(WHAT YOU SHOULD DO): Rewrite the part of the items that opens with the line containing "Viewport: 917px width, 469px" and closes at the end of the items as a Markdown table with the columns No. and Content, one numbered row per line and no rows for blank lines. Leave the pictures out of the table.

── RECORDS SHOWN ──

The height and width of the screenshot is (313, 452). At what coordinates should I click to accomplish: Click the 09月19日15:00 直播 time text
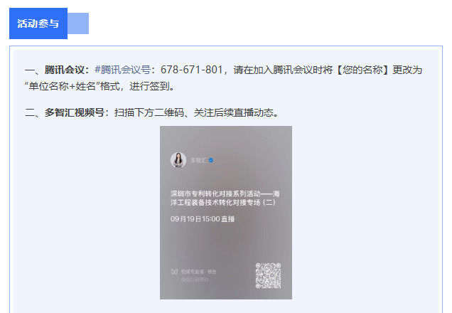click(203, 219)
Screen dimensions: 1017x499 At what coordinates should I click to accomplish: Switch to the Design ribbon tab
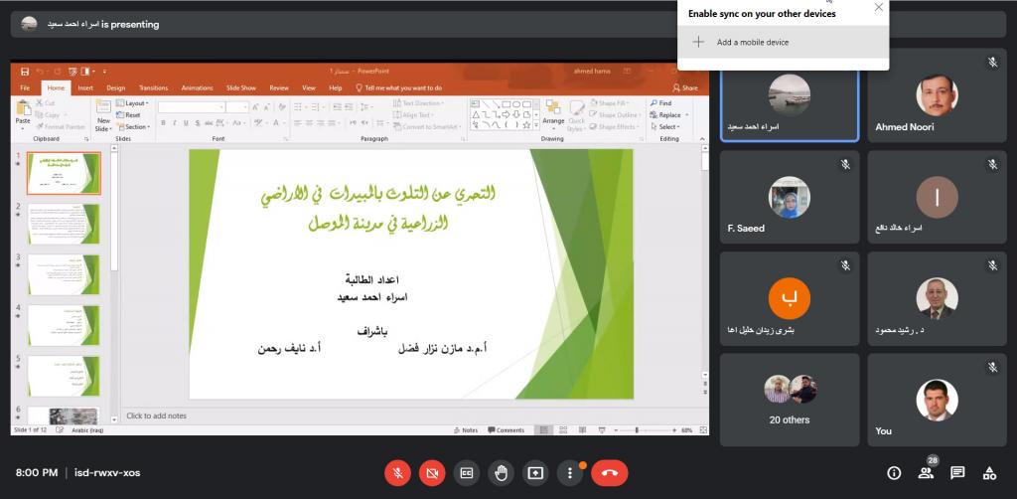(115, 87)
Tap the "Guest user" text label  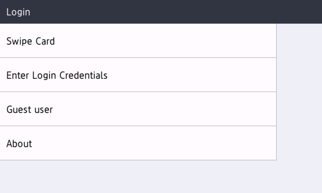click(x=30, y=110)
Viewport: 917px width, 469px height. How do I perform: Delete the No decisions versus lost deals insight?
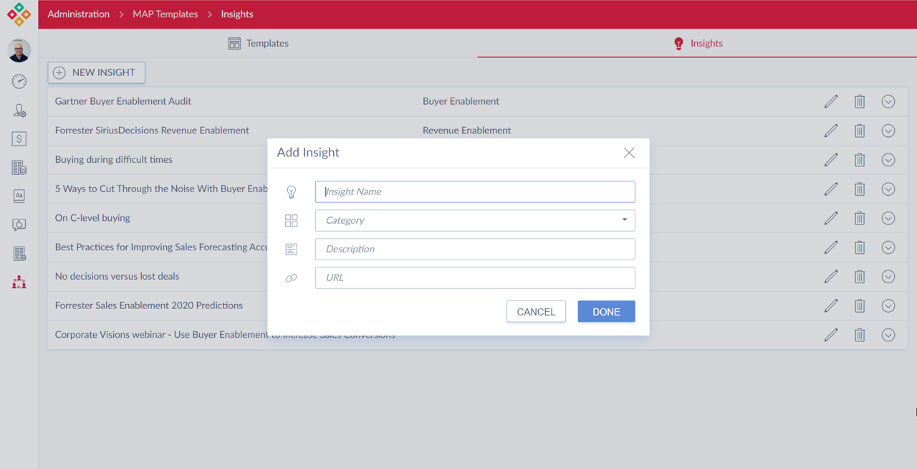(859, 277)
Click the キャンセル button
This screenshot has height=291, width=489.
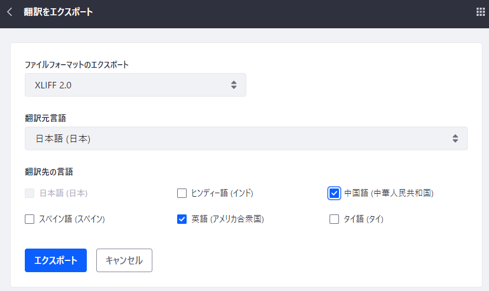(124, 260)
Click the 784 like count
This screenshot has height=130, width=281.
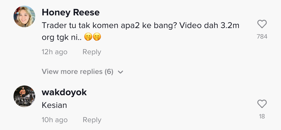click(262, 36)
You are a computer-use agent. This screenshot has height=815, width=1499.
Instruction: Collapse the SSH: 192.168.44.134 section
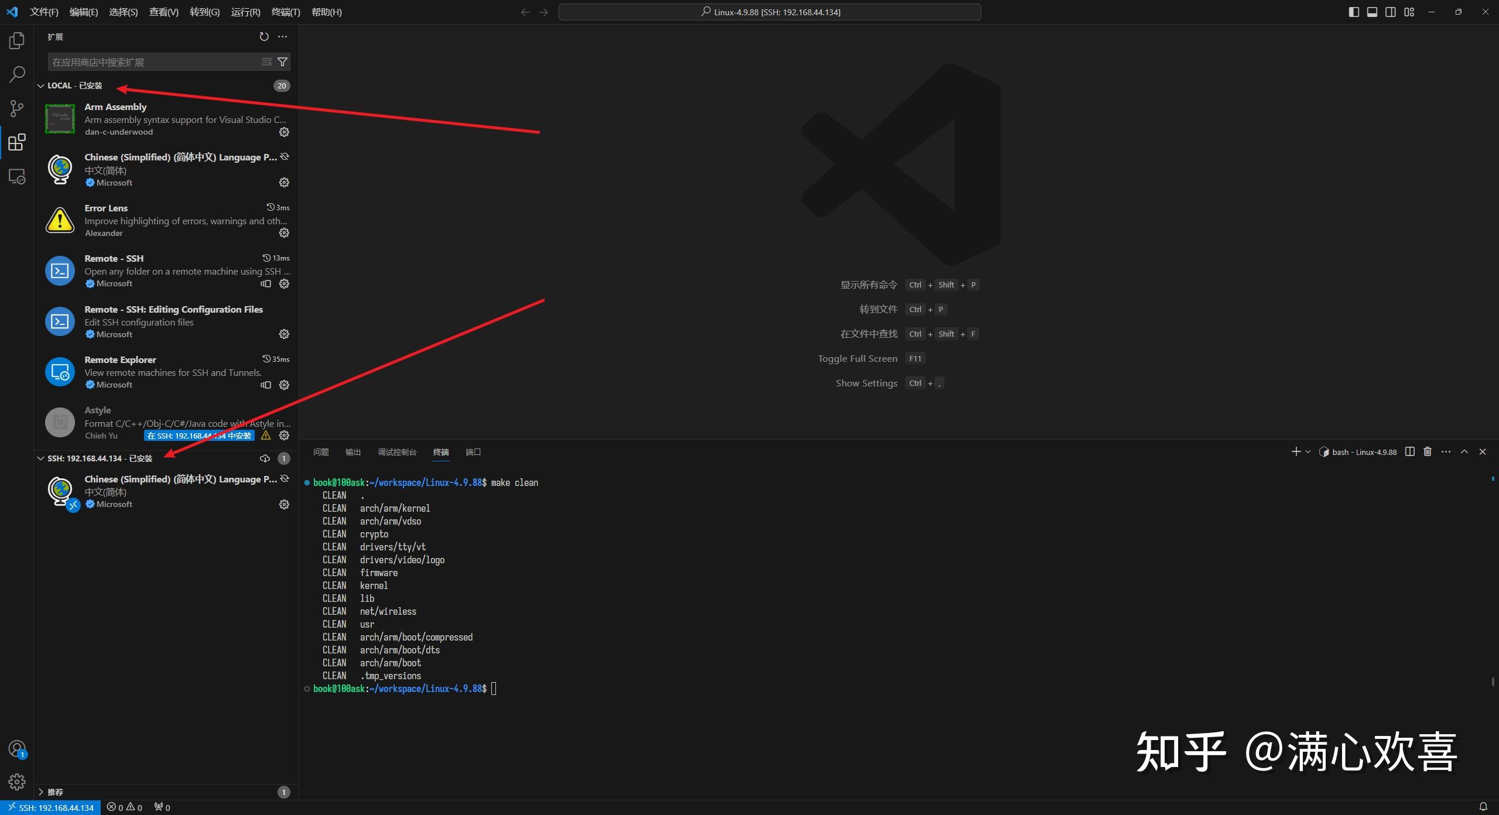click(x=41, y=458)
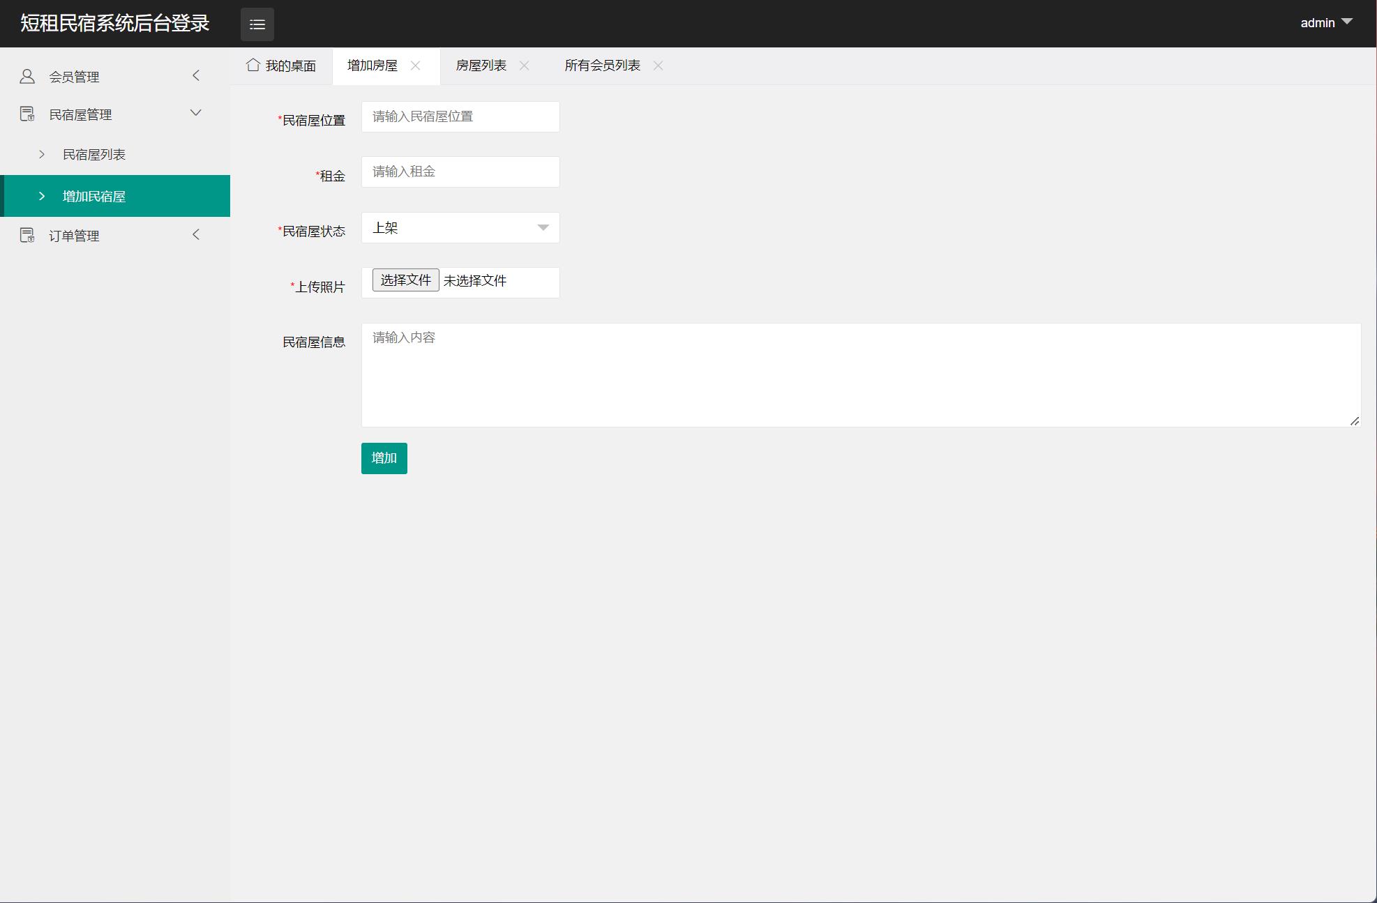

───

(CORRECT RESPONSE):
| No. | Content |
|---|---|
| 1 | Viewport: 917px width, 469px height. How do I perform: Delete the No decisions versus lost deals insight? |
| 2 | (859, 277) |
| 3 | Click the キャンセル button |
| 4 | This screenshot has height=291, width=489. |
| 5 | (124, 260) |
| 6 | Click the 784 like count |
| 7 | This screenshot has height=130, width=281. |
| 8 | click(262, 36) |
| 9 | You are a computer-use agent. This screenshot has height=815, width=1499. |
| 10 | Instruction: Collapse the SSH: 192.168.44.134 section |
| 11 | click(x=41, y=458) |